● Your task: The entire listing below must be written out word for word.

——

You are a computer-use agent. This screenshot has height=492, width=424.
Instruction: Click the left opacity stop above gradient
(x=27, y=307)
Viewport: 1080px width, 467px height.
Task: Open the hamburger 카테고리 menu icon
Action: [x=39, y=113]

——

● Response to this task:
You are a computer-use agent. This screenshot has height=492, width=424.
Instruction: Click the left opacity stop above gradient
(x=27, y=307)
Viewport: 1080px width, 467px height.
Task: Open the hamburger 카테고리 menu icon
Action: [x=39, y=113]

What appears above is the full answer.